If I could try to offer any additional words of comfort – I’d say this:
You’ve done nothing wrong, no one deserves this and infertility is in no way a reflection on who you are, what makes you amazing and the many accomplishments you’ve had and continue to have.
You do have many family building options open to you if you can afford them and decide you’d like to pursue them.
You have every right to tell friends, family or anyone else that asking any questions related to your reproductive parts is NOT ok.
If you feel comfortable, I would encourage you to use those opportunities where someone asks you when you’re having children to educate others on infertility.
Always feel free to lean on your fellow infertiles because not only are they amazing people who can relate but they also know better than anyone else those feelings of isolation.
PLEASE be your own advocate: Get second and third opinions, seek out anything and everything that will help get you through this (support groups, hobbies, writing your own blog, going to the gym, etc.) and do what you need to do to stay sane.
If you’re going to a family party, college reunion, any function where the kids question may come up, I highly recommend making a list of your accomplishments ahead of time to have in your memory bank. You may have just gotten a promotion, bought a new house, are planning a vacation – have those in your head so you can not only redirect the conversation but you can remind yourself that you ARE still an awesome person with amazing things going on.

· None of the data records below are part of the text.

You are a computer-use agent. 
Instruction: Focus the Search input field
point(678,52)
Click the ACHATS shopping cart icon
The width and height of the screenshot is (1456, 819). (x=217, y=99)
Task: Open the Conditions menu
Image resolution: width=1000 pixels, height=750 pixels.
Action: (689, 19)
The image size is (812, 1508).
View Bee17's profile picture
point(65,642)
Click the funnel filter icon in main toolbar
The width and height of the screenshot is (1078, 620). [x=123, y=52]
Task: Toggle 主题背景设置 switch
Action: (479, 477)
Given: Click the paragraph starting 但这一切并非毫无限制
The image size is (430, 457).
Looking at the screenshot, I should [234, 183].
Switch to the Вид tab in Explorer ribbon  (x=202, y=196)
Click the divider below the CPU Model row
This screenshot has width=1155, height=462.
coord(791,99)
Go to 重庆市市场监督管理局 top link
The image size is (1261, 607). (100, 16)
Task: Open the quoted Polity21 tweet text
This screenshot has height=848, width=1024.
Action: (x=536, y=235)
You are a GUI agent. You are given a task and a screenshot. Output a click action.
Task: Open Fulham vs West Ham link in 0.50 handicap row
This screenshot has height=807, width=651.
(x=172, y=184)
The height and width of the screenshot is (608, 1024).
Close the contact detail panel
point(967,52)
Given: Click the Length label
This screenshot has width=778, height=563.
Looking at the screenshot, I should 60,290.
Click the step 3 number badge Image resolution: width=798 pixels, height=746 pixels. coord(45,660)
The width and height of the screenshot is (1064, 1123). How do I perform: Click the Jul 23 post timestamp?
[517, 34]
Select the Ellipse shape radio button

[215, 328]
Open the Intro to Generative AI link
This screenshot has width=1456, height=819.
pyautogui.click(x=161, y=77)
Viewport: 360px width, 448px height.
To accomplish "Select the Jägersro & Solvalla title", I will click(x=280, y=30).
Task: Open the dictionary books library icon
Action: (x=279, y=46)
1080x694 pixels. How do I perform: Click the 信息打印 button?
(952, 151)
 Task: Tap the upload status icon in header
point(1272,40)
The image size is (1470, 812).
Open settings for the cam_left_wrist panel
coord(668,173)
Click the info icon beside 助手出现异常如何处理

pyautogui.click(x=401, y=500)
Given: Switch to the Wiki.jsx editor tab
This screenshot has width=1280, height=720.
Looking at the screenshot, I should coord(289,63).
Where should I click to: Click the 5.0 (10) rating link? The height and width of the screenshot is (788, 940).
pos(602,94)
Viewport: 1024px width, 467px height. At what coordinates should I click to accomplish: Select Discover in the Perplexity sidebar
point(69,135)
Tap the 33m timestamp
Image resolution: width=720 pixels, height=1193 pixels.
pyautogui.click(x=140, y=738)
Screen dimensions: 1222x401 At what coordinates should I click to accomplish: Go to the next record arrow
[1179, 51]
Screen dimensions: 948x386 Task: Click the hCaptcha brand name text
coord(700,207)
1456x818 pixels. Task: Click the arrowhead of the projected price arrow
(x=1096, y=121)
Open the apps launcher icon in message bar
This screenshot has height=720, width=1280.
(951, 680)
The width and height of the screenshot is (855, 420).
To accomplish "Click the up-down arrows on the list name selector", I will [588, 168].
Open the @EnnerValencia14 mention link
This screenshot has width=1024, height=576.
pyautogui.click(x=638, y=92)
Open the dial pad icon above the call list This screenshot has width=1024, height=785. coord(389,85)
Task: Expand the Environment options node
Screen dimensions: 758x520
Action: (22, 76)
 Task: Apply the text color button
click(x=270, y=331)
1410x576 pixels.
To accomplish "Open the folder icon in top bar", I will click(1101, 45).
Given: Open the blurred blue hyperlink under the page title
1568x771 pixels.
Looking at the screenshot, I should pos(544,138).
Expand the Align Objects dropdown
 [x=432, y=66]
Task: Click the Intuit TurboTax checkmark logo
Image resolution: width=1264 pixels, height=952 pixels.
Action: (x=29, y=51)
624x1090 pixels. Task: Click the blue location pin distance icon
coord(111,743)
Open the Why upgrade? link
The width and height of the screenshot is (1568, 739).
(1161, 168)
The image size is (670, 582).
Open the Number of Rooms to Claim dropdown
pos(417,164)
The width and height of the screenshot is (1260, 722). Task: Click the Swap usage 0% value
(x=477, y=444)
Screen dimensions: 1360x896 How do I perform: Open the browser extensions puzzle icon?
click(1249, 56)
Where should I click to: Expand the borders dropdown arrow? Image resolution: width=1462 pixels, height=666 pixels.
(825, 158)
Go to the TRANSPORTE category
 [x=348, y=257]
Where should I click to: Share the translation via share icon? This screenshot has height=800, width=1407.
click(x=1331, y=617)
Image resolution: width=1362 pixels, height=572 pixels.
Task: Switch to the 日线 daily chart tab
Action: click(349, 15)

Again, in the interest of full disclosure, I don’t know if any of this helps as everyone has to find the secret sauce to working through it all for themselves BUT I do hope it’s a reminder that there is a community that surrounds you and is here to offer advice as much as they are to listen to your thoughts.
And to those who are a diagnosed infertile as well as to any of my fertile friends who are reading this, you can learn more about infertility by visiting these links:
http://www.resolve.org/about-infertility/what-is-infertility/ (Basic understanding of the disease of infertility.)
With hope and humor always,
7 thoughts on “You Are Not Alone… Even Though It Sometimes Feels That Way”
Well say! And once again, thank you for advocate for everyone in this community. We truly are not alone.
You make an excellent point. It's a far different thing to relate to a statistic than it is to relate to a community. It's so important to make connections with other "infertiles" and to share our stories in an effort to connect with even more women and men who are struggling in silence. But even then, it's still a lonely journey.
I like that you focused on what people will feel regardless if they know statistics. Because it't true that it can be of some comfort, but does nothing to alleviate your own loneliness and yearning. Great points and advice.
Well said – it is isolating and lonely even when you find the community. Especially when you are the only one dealing with it in your IRL circle (and that was me…)
Thanks for sharing your story and spreading hope for others. I work as a fertility coach and acupuncturist and I know that many women seek help online and want to read positive success stories!